Mr. and Mrs. Whitney’s collection has been formed over a period of years: Mr. Whitney made his first purchases when he was an undergraduate at Yale, but like most other collectors he had at first to experiment and to feel his way.
When Mr. Whitney began collecting he had already been long familiar with fine works of art. On the walls of the Whitney family house on Fifth Avenue hung a number of notable and interesting pictures: portraits by Romney, Raeburn and other members of the formerly fashionable British School, watercolours by Blake and Rowlandson, a portrait by Rembrandt and a number of paintings by contemporary Americans.
Among those which still form part of the Whitney collection is the fascinating portrait of Robert Louis Stevenson by Sargent.
Although most of the French paintings were bought in the 1920s, not long before Mr. Whitney began to make his own collection, they did not inspire his interest in this school.
His predilection, however, was quick to show itself after several lesser purchases of modem French works; in 1929 he acquired the second version of Renoir’s Moulin de la Galette of 1876.

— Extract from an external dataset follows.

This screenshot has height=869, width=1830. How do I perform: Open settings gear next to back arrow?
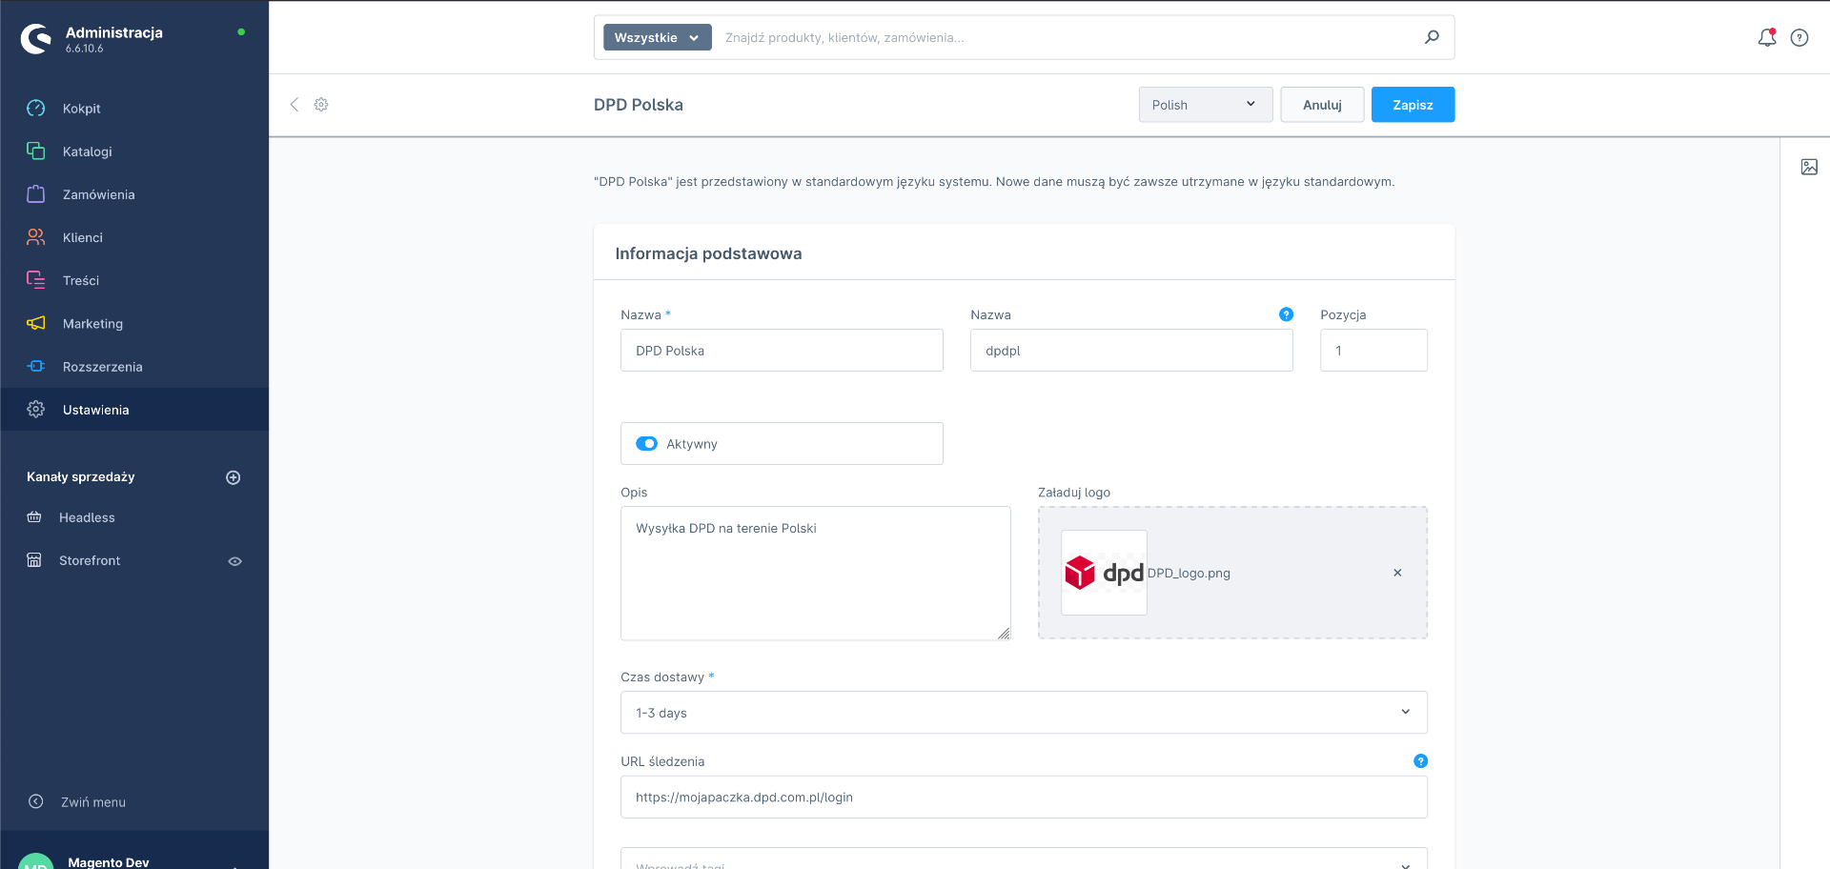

His interest has moved gradually forward in time to their successors, so that there have been acquired splendid examples of Lautrec (Marcelle Lender dansant le Bolèro dans ‘Chilpéric’), of Gauguin (Parau-Parau), of Van Gogh (one of the greatest of the long series of Self-Portraits), of Picasso (Garçon à la Pipe), while his assembly of Fauve paintings, which includes Matisse’s Fenêtre ouverte, Collioure and Braque’s Le Port de La Ciotat, is hardly surpassed.